10 September 2012
Doctors will be helping alert politicians to the importance of suicide prevention when a film is screened in Parliament today.
It is being shown as part of a joint launch event for the Call for Action for Suicide Prevention in England and the government’s suicide prevention strategy.
The message is that although anyone can experience suicidal thoughts, there is always help available.
The 22-minute film includes expert commentaries from North Wales consultant liaison psychiatrist Alys Cole-King and Edinburgh professor of health policy research Stephen Platt.
Dr Cole-King said the underlying reasons for depression were different for each person, but that however bad someone felt there was always hope of recovery.
‘Sometimes it may be due to a mental illness or triggered by things like the loss of a relationship, the loss of support, physical illness, financial worries, appearing in court or the death of a loved one. All these are types of event that any of us can and do experience during our lives.

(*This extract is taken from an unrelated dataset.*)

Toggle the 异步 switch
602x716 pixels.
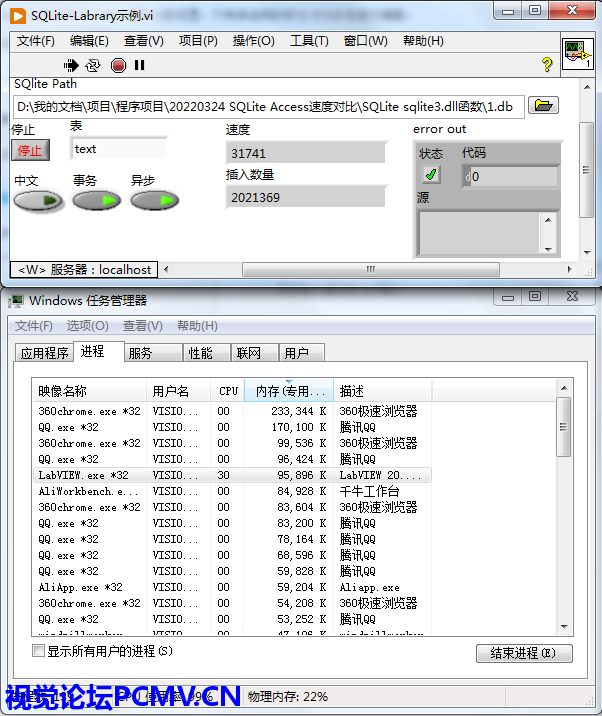154,201
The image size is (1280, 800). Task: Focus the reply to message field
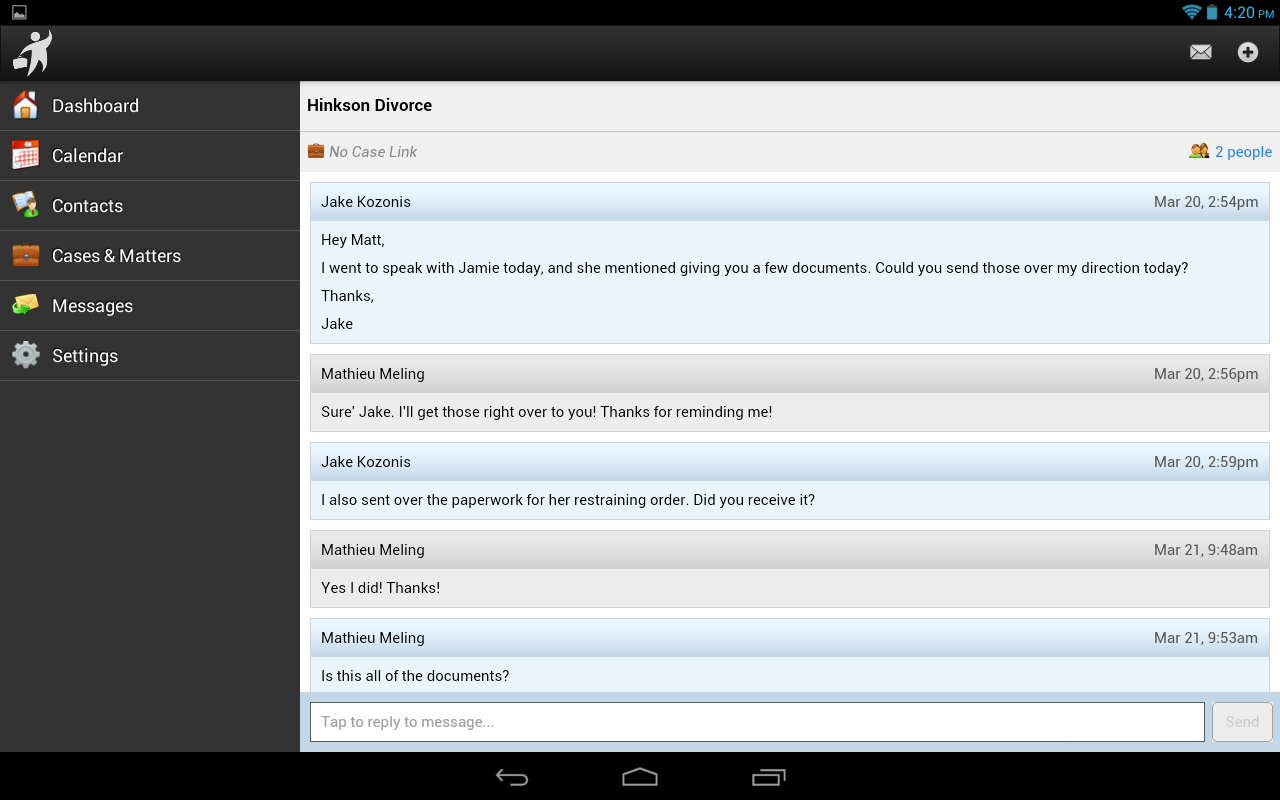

‘However, no matter how desperate you feel, if you know where to get help and how to get help, you can get through the crisis,’ she said.
It also features the testimonials of men and women who suffered suicidal thoughts but recovered after seeking assistance.
Actress and Nolan Sisters singer Linda Nolan is the narrator. She was helped by the Samaritans when both her husband and mother died while she was suffering from breast cancer.
To coincide with the film three leaflets have been released by the Royal College of Psychiatrists website.
These are entitled:
U Can Cope
Feeling On the Edge? Helping You Get Through It and
Feeling Overwhelmed? Helping You Stay Safe
Dr Cole-King has set up the U Can Cope charity, which she hopes will fund the wide distribution of the leaflets.
The BMA has joined more than 100 institutions in supporting the campaign, which is being led by Open Minds Alliance Community Interest Company, the Samaritans, the Royal College of Psychiatrists and Southwick Media Consultancy.
BMA CC psychiatry subcommittee chair Shanu Datta says: ‘Completed suicide is devastating for families but relatively rare. However, those who complete suicide may be drawn from a larger group of people, of all ages, who experience suicidal thoughts and hopelessness.
‘These symptoms in those who are vulnerable should raise the alarm among their friends, families and professionals; any initiative which highlights this as part of a suicide prevention strategy is to be welcomed.’